“Driving drunk is no different than shooting a firearm into a crowded room. The bullet might hit someone, or it might not. The only thing that stops it from being a homicide is dumb luck.” —Bob Lonsberry
On January 28, 2000, a young mother named Michelle Bradley was killed and her 12-year-old daughter was injured in West Valley City at the hands of Robert J. VanDyke (see D-News article). VanDyke, was driving drunk when his vehicle crossed into the Bradley’s lane of travel and collided with their vehicle. Despite numerous instances of being charged with DUI over the previous 15 years, up to that time VanDyke had spent less than 7½ cumulative hours in jail. He was out on bail for yet another DUI when he killed Michelle Bradley.
This time VanDyke could not escape doing actual prison time. As part of his sentencing, he wrote a letter of apology to the family of Michelle Bradley, saying, “I am committed to try with all my heart not to drink again.” After only five years in jail for this killing, VanDyke was pulled over for drunk driving yet again about a year and a half into his parole.
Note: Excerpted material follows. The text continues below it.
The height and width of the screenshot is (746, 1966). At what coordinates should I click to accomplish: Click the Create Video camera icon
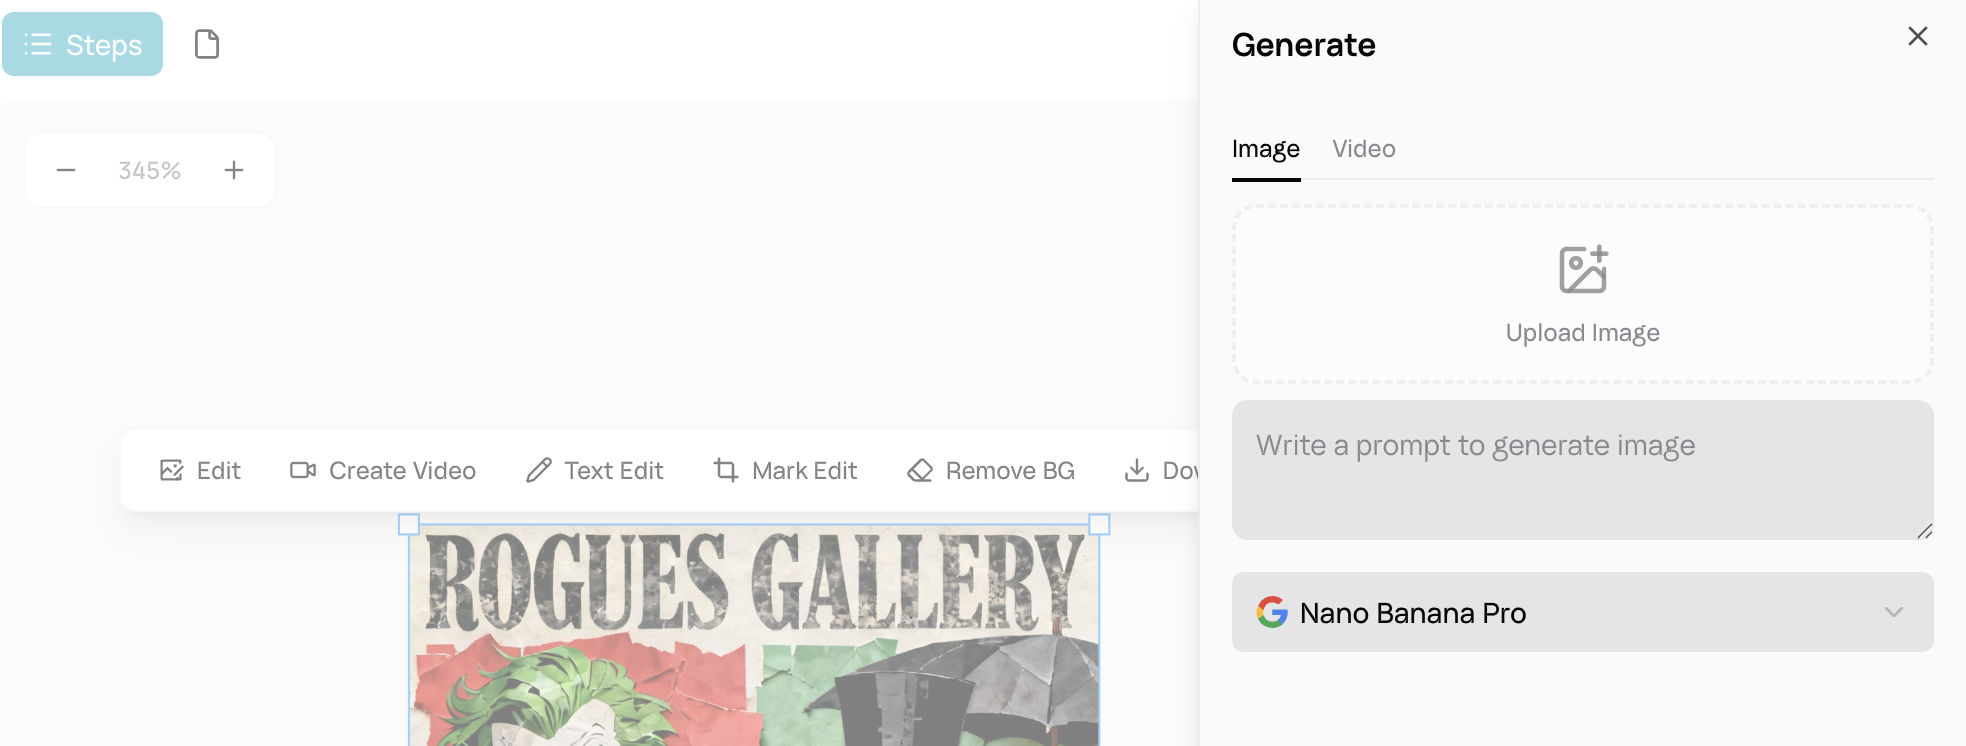tap(303, 470)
Now he finds his bail increased to $100,000. It seems that the court was not amused with his lawyer’s excuse that he could not get a ride to the hearing, although, he had 23 days to make necessary arrangements (see SL-Trib article, D-News article).
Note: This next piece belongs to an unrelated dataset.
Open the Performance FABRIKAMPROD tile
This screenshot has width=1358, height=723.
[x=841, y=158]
Bob Lonsberry suggests that Utah’s treatment of drunk driving does not reflect the seriousness of the offense. He argues that we can clear this up easily by requiring a mandatory sentence of one year in the county jail on the first DUI offense, with no possibility of getting out early or commuting any of the sentence to community service. He further prescribes a mandatory 10-year sentence in the state penitentiary for the second offence. Yes, this will wreak havoc on the offender’s personal life and will harshly impact the innocents connected to the offender. But if the message gets out that driving under the influence even once will seriously and permanently mess up your life, Lonsberry contends, people will be much less likely to engage in that behavior.
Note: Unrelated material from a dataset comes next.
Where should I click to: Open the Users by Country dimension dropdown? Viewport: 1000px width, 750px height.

That sounds like a great solution. But this Standard Examiner editorial points out some problems with harsh mandatory sentencing that simply cannot be ignored. The editorial focuses on the excessively repugnant crime of child sexual abuse, but many of the editors’ points apply to DUI and other serious crimes as well.
In 1983 Utah passed a mandatory sentencing law for predatory pedophiles. But the law was repealed in 1995 because “the minimum-mandatory sentences allowed prosecutors to force defendants to plead guilty to lesser charges.” Also, our politicians apparently feel that Utah’s taxpayers are about tapped out on what they are willing to pay for corrections. Thus, minimum-mandatory sentences result in overcrowding and moving criminals to less expensive county facilities, where they mingle with and train less serious offenders.
For those of you that are thinking that we should remove prosecutors’ ability to plea bargain in certain types of cases, you may want to actually do some research into our justice system and find out what works and what doesn’t. Consider, for example, this interview with a criminal court judge in Houston. He says, “If we had an ideal situation, where every case that came in was tried before a jury who speaks for our community, we would be sending these cases for 10 years down the road to be tried. There just aren't enough courts to try these cases before a jury because the of number of cases.” It is argued that plea bargains for the most part help achieve outcomes that would be likely with a full-blown jury trial, but at a substantially lower cost to the taxpayers.
In actuality, very few cases end up going to trial. The vast majority of cases are resolved via plea bargain. The cases that do go to trial end up being the input data for modeling plea bargains. The interview referenced above addresses concerns about innocent people accepting plea bargains and mistakes that can (and do) occur in the bargaining process. The judge admits that the public is generally suspicious of plea bargains, but he also suggests that plea bargains are a decent tool for achieving a level of justice that is generally acceptable to the community.
The trouble occurs when we see an obvious problem. Mr. VanDyke should have been dealt with much more aggressively during his 15 years of DUIs prior to Jan. 28, 2000, whether this meant treatment, incarceration, or both. Had that occurred, Mrs. Bradley may be alive today. And was justice served when VanDyke spent only five years in jail for taking the life of this innocent young mother?
Cases like this cause us to demand harsher punishment. But the question then arises as to whether we are actually willing to pay for this harsher punishment. Corrections is severely under budgeted in Utah, and legislators are scrambling to figure out how to begin to remedy the problem when there are so many other demands for taxpayer dollars. Legislating harsher sentences without budgeting for the increased expense is too much like the way Congress increases discretionary spending without allotting actual revenues to cover the increased expenditure.
We want justice served, but at what price? We all want predatory pedophiles and dangerous drunk drivers put where they can’t harm innocents. But what is actually the best way to accomplish this at a cost taxpayers are willing to bear? As we can see, this issue is more complex than it appears on the surface.